I came across the below document for liquibase but confused about the wording on how it identifies the unique change. https://docs.liquibase.com/concepts/basic/changeset.html

It says:
'If it has been run, the changeset will be skipped unless there is a runAlways tag set to true in that changeset. After all the changes in the changesets are run, Liquibase will insert a new row with the id/author/filepath along with an MD5Sum of the changeset in the DATABASECHANGELOG.'.

My question here is:

  • If change is uniquely identified when ALL of these 3 attributes are different from what is stored in DATABASECHANGELOG table? Or
  • Change is uniquely identified when ANY of these 3 attributes is different from what is stored in the changelog table.
2

2 Answers

0
votes

From the DATABASECHANGELOG table docs:

The table tracks each changeset as a row, identified by a combination of the “id”, “author”, and “filename” columns.
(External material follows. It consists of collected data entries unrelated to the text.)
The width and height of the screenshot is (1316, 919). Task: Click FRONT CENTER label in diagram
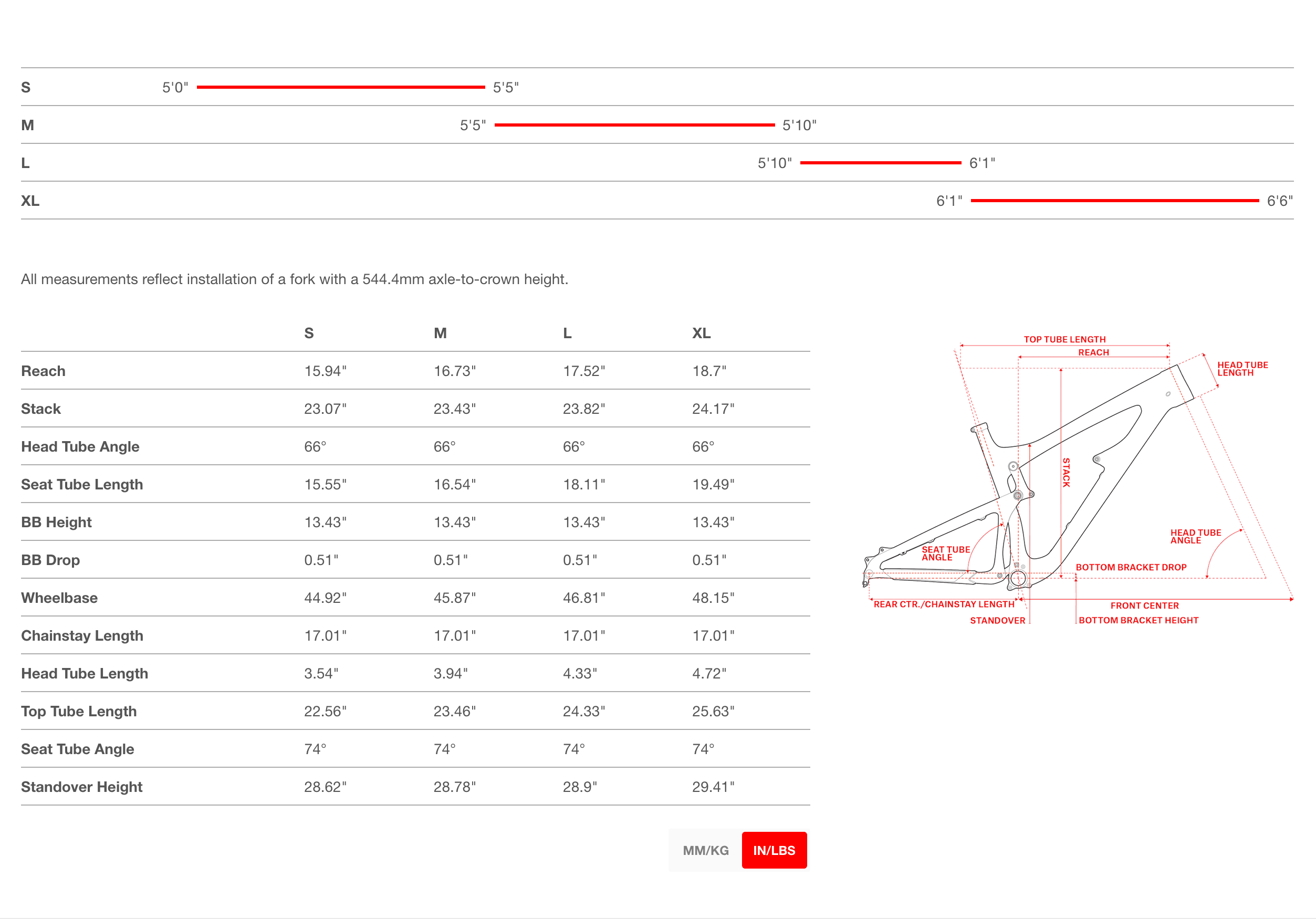1144,605
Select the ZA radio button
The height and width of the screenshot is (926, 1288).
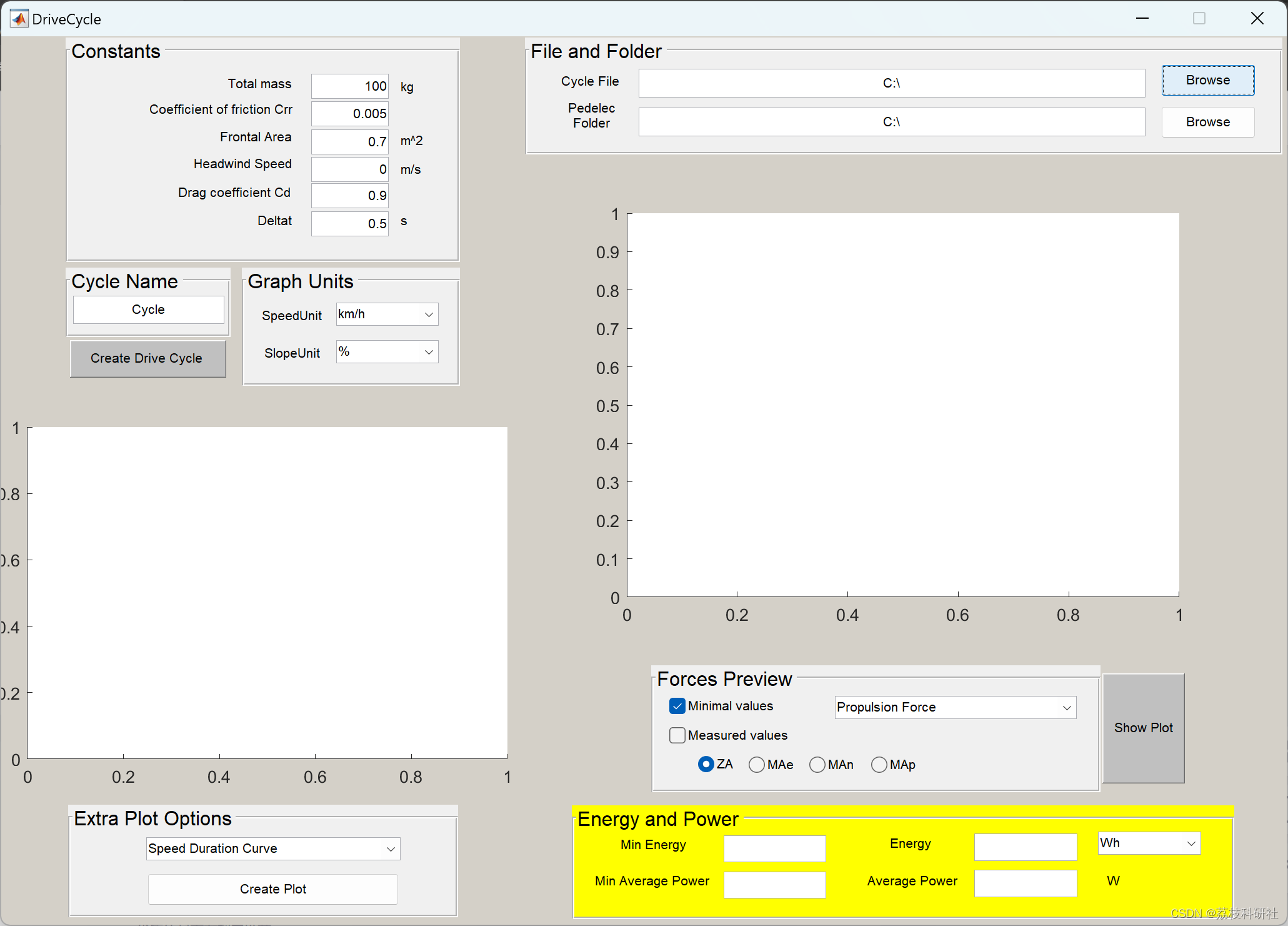click(706, 764)
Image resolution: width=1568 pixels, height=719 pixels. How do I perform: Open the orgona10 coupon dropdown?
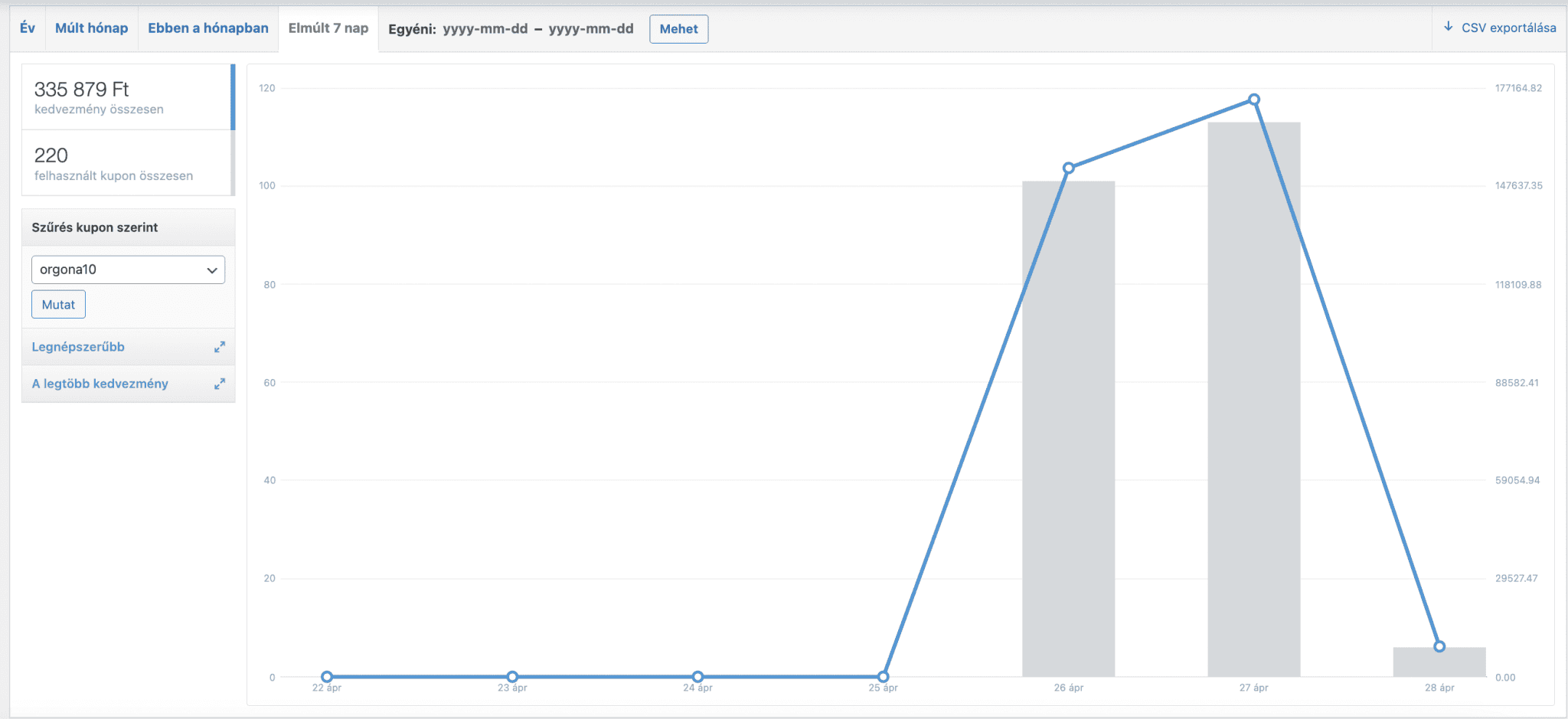[127, 270]
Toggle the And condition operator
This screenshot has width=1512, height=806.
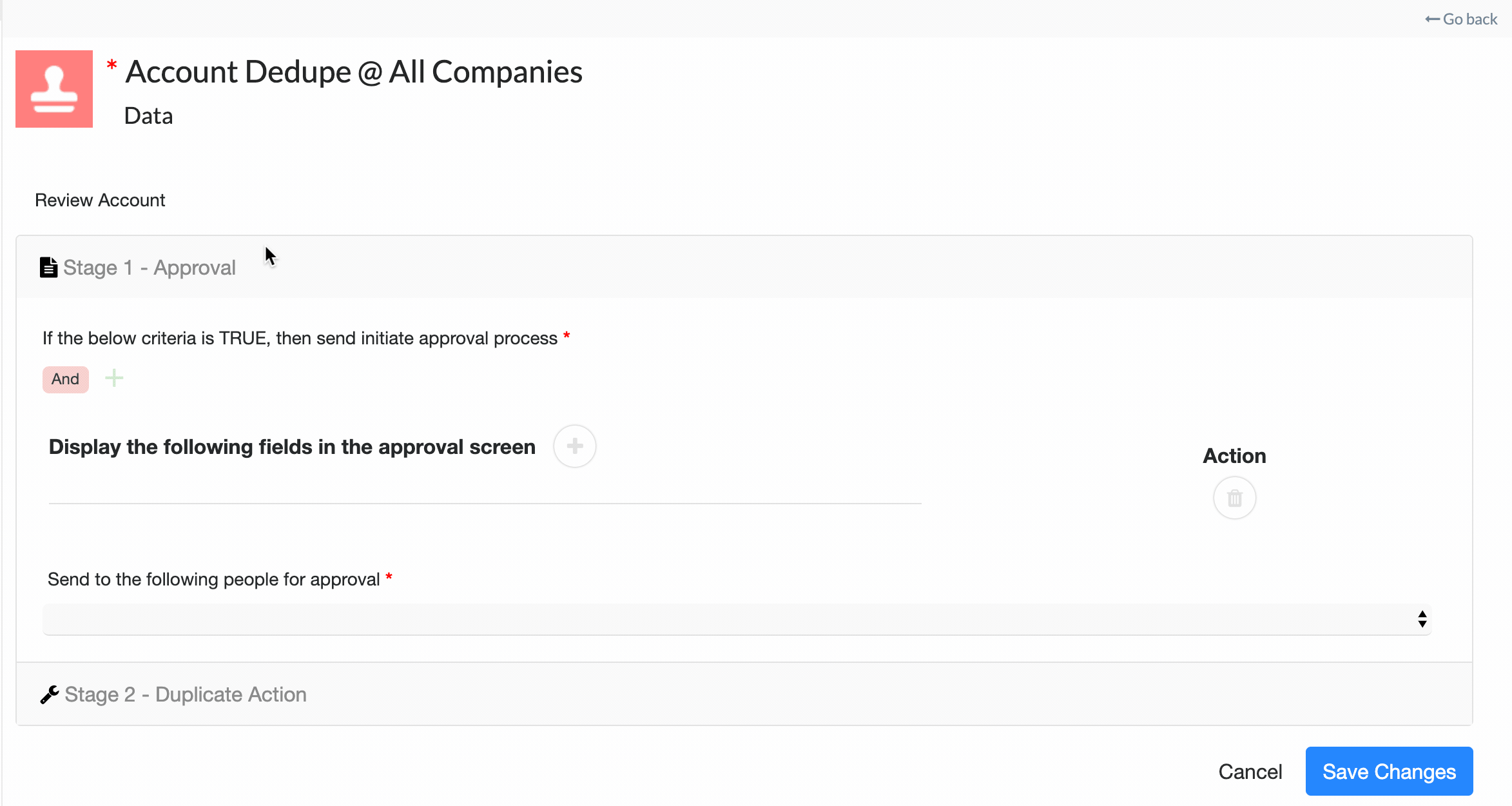click(65, 379)
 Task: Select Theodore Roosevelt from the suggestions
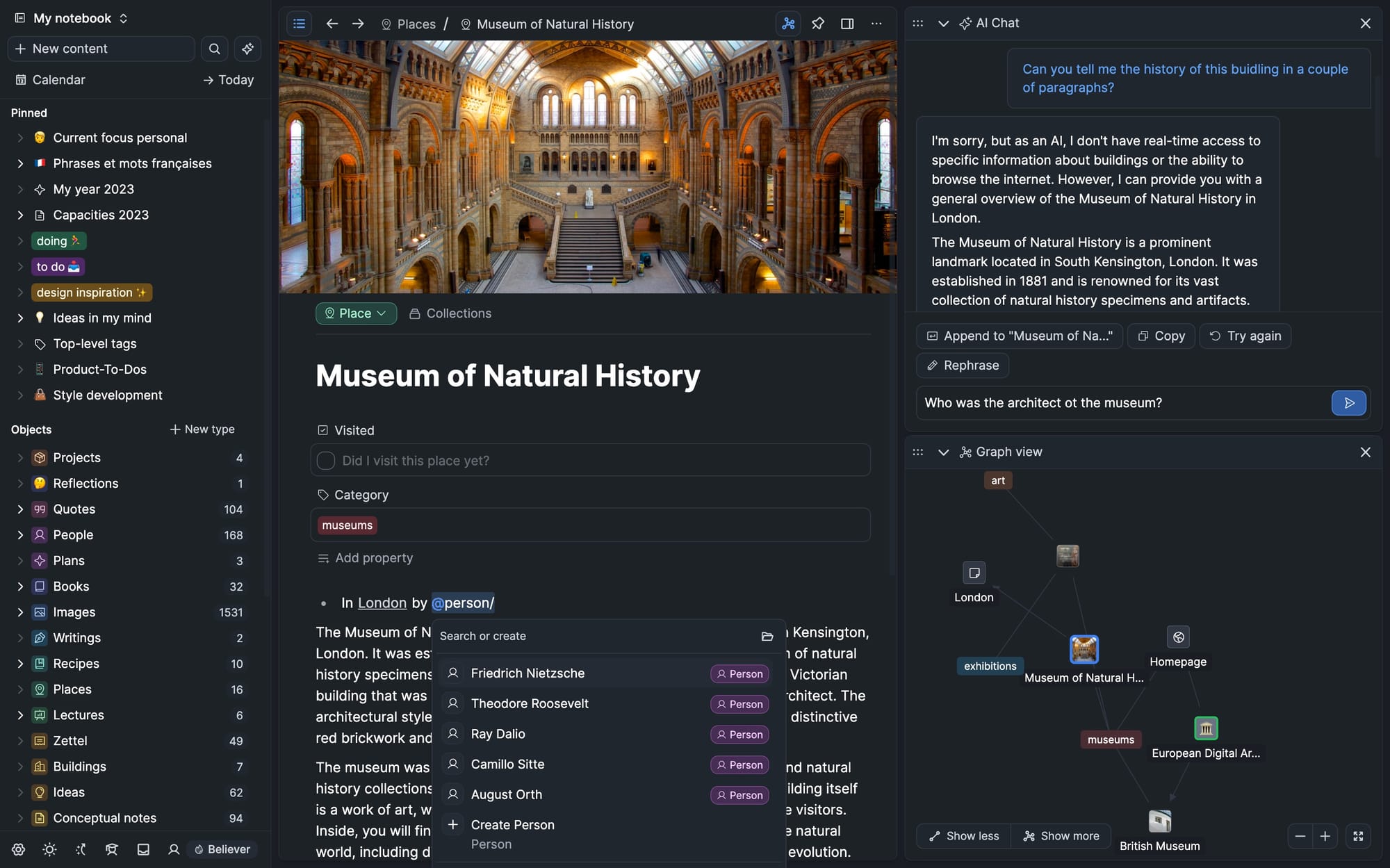(530, 703)
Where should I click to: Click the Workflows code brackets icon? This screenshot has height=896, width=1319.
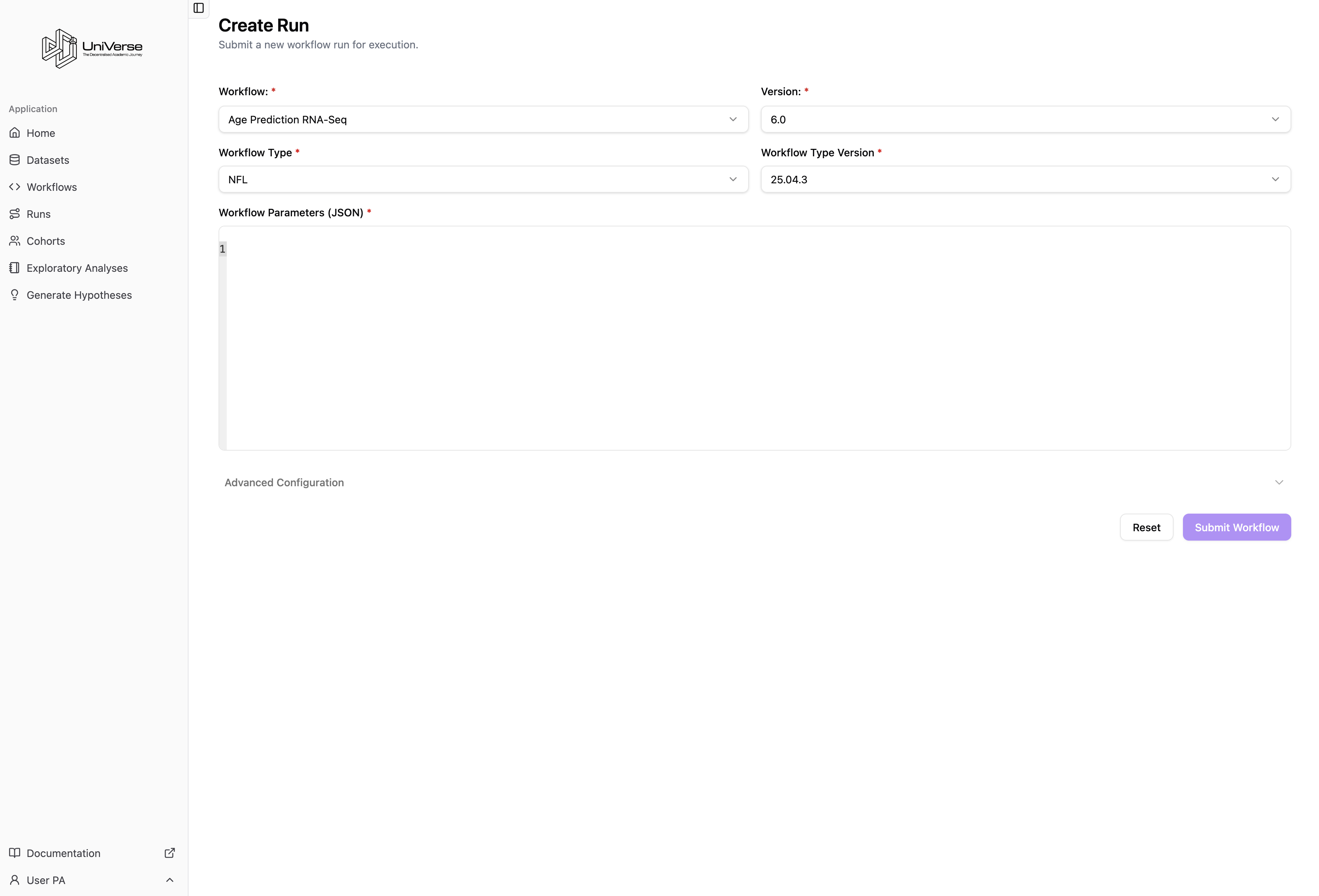click(15, 187)
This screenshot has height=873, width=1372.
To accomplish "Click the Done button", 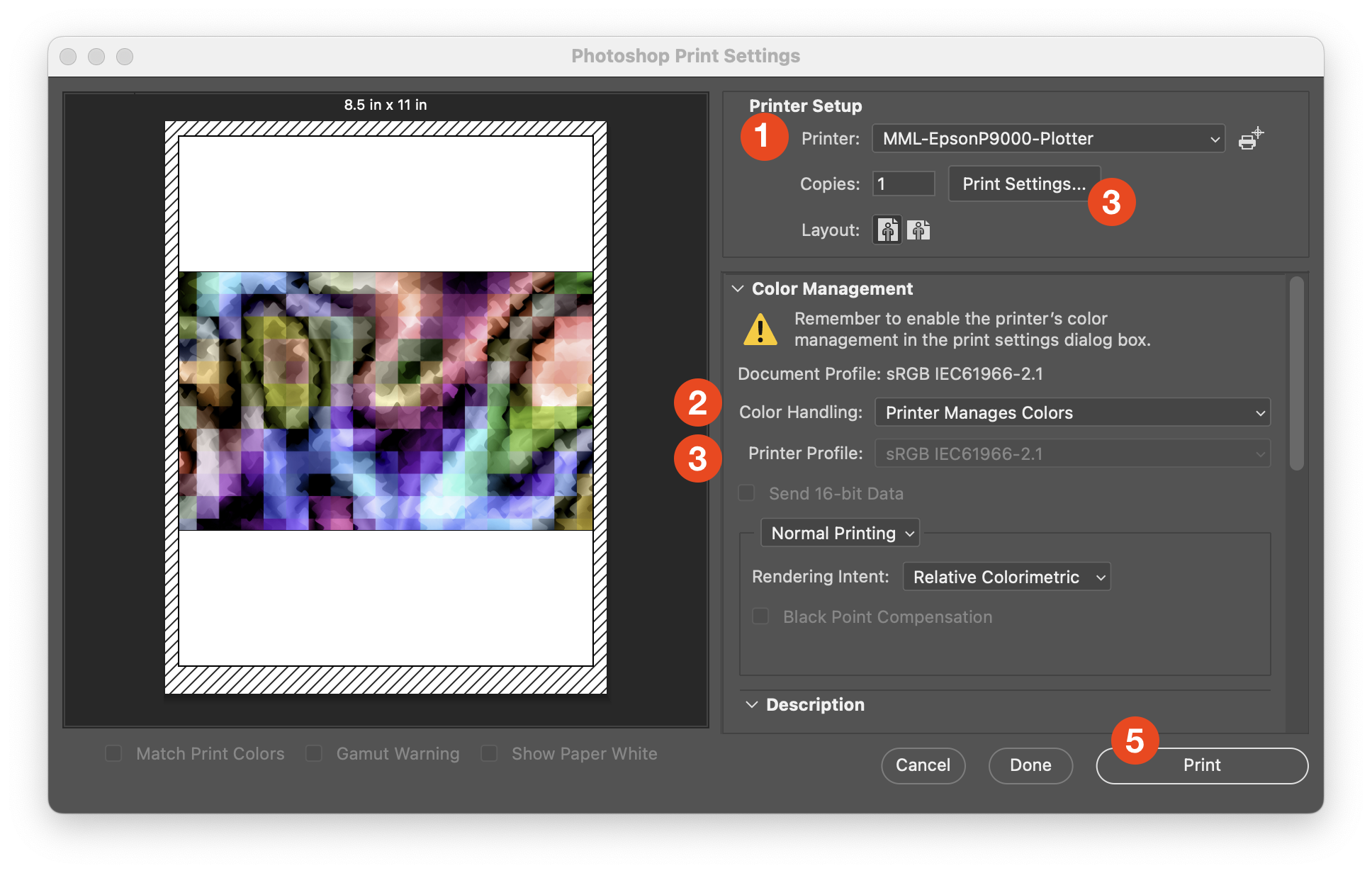I will click(1030, 765).
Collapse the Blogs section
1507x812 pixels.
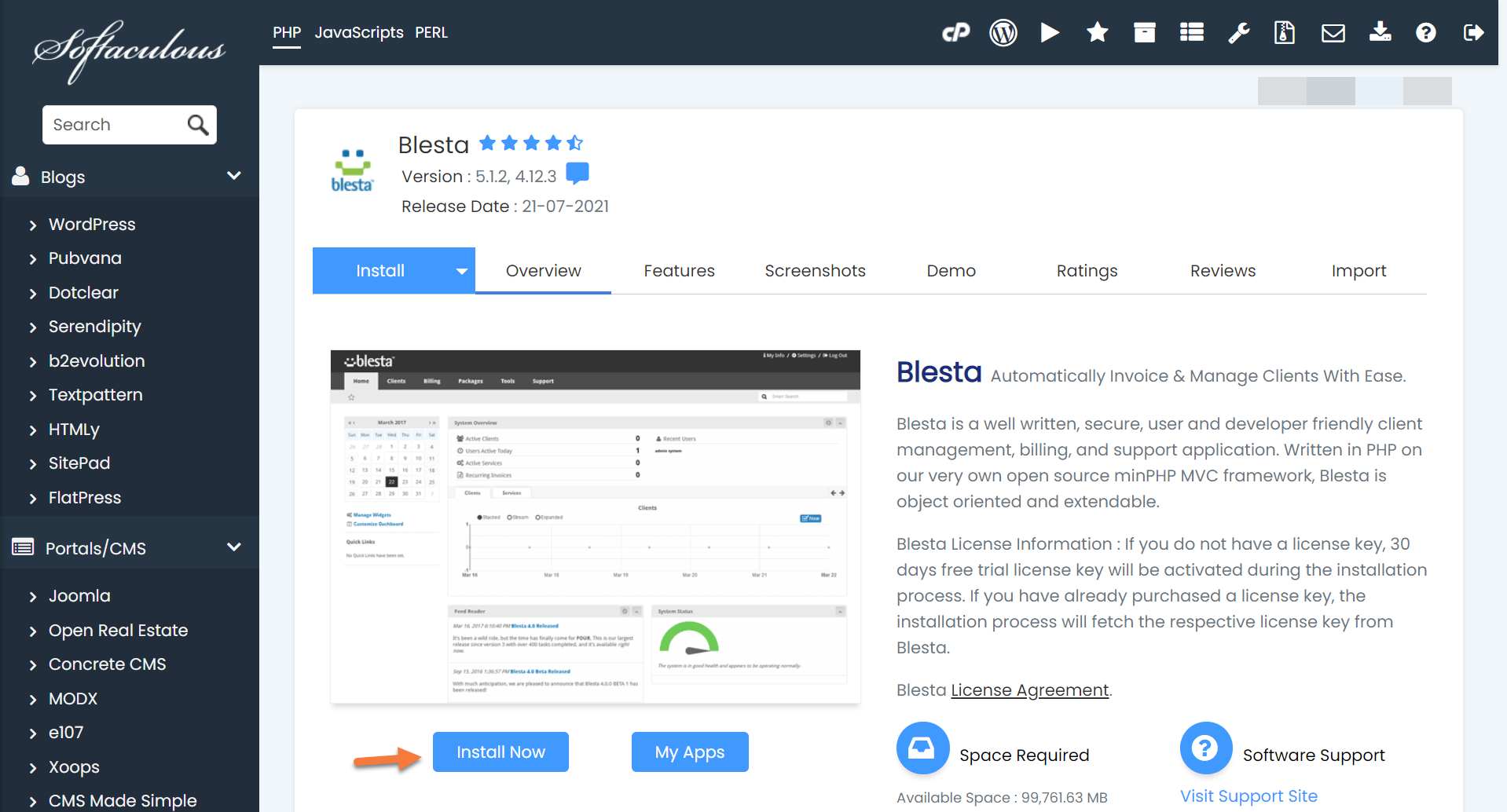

There is no primary key on the table. This is to avoid any database-specific restrictions on key lengths. The composite of “id”, “author”, and “filename” is unique across all rows of the table.

Meaning if any of the attributes are different, it is considered as a new, unique entry and Liquibase will not compare MD5Sum with any already existing rows in that table. Even though the ID values are the same for example, which may not come as obvious when you are starting to work with Liquibase.

0
votes

The primary column of the table DATABASECHANGELOG consists of the three columns you mentioned (at least in liquibase version 2.0.5, which is quite ancient):

ALTER TABLE databasechangelog 
  CONSTRAINT pk_databasechangelog 
  PRIMARY KEY (id, author, filename);

As @veljkost pointed out, the current version 4.3.2 hasn't got a primary key as some database vendors limit the length of an index.